===== DOCUMENT PASSAGE =====

Banks Are Digging Deeper into Potential of Artificial Intelligence

Delivering products and services tailored to consumers has become table stakes. Doing so demands a continual re-tuning of how banks provide this, based on understanding customers' reactions at multiple levels in multiple channels.

Many banking institutions have invested in artificial intelligence for better insights and improved business decisions. AI has primarily been used as an extension of traditional analytics to work through thousands of data points and to determine which customers are most likely to respond to a particular offer or to surface patterns and trends within those segments. In this way AI’s most common use has been to drive cross-selling and to identify customers who may leave.

But AI has significantly more potential. Banks are finding that just because a set of customers are in the same segment does not mean they act the same way or have similar preferences. In reality, there will be multiple actions relevant to each individual.

Today’s customers demand a seamless and personalized experience in every channel and interaction. They expect to have a tailored experience and not to be treated as just a lookalike customer in a pre-determined segment. In addition, it is critical to consider a customer’s actions and reactions to offers across channels to provide a consistent experience and demonstrate recognition of all responses.

Most importantly, offers made to customers must not be solely focused on cross-selling, but based on the possibility that the best action may be to help them resolve a service issue or simply provide information that could help nurture the relationship.

===== AVAILABLE DATA =====

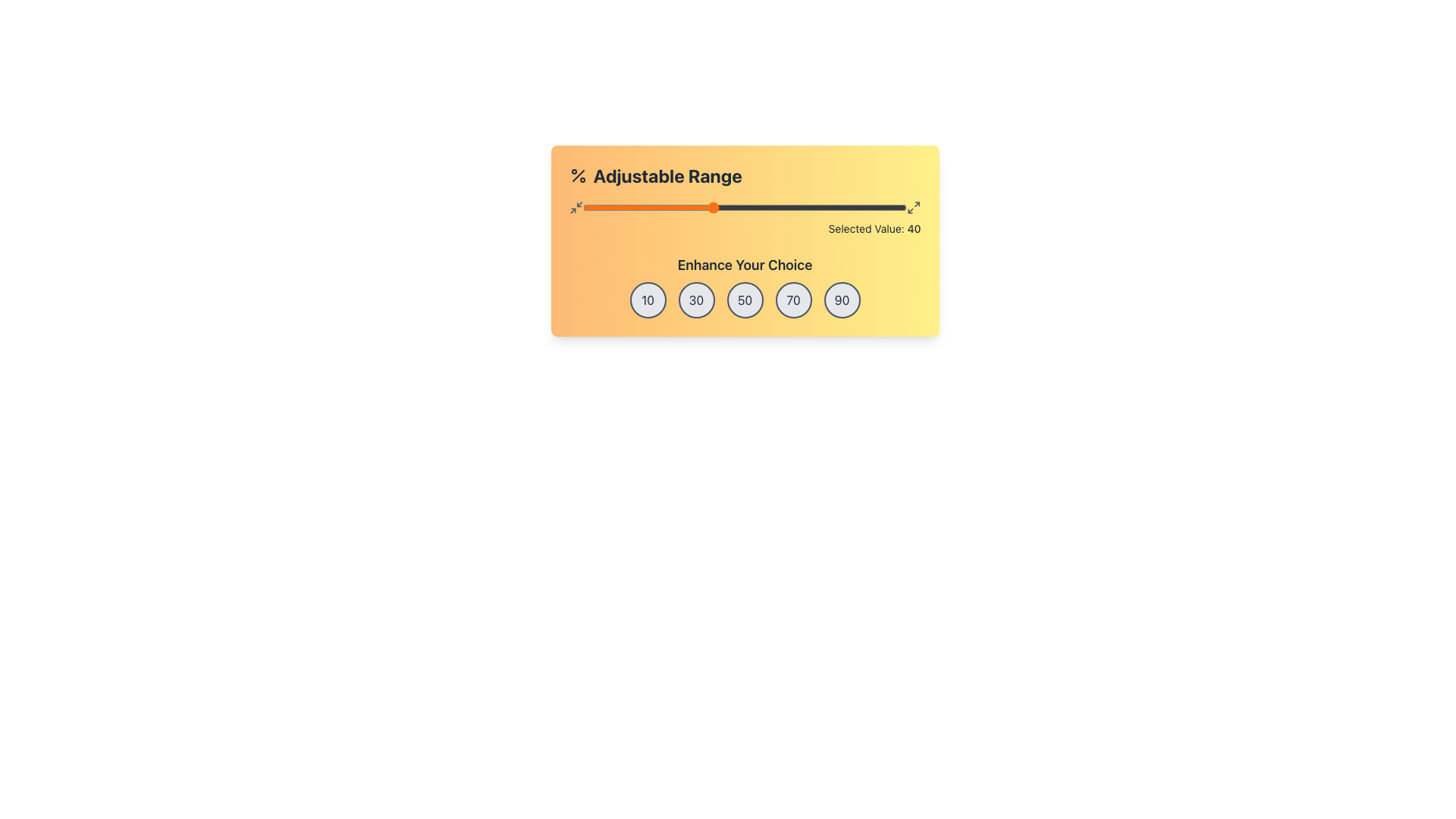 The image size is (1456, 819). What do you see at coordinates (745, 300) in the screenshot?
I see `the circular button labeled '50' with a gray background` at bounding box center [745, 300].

=====

**TASK DESCRIPTION**.
In the article on banks and artificial intelligence, what has been the most common use of AI?

**RESPONSE**.
Driving cross-selling and identifying customers who may leave.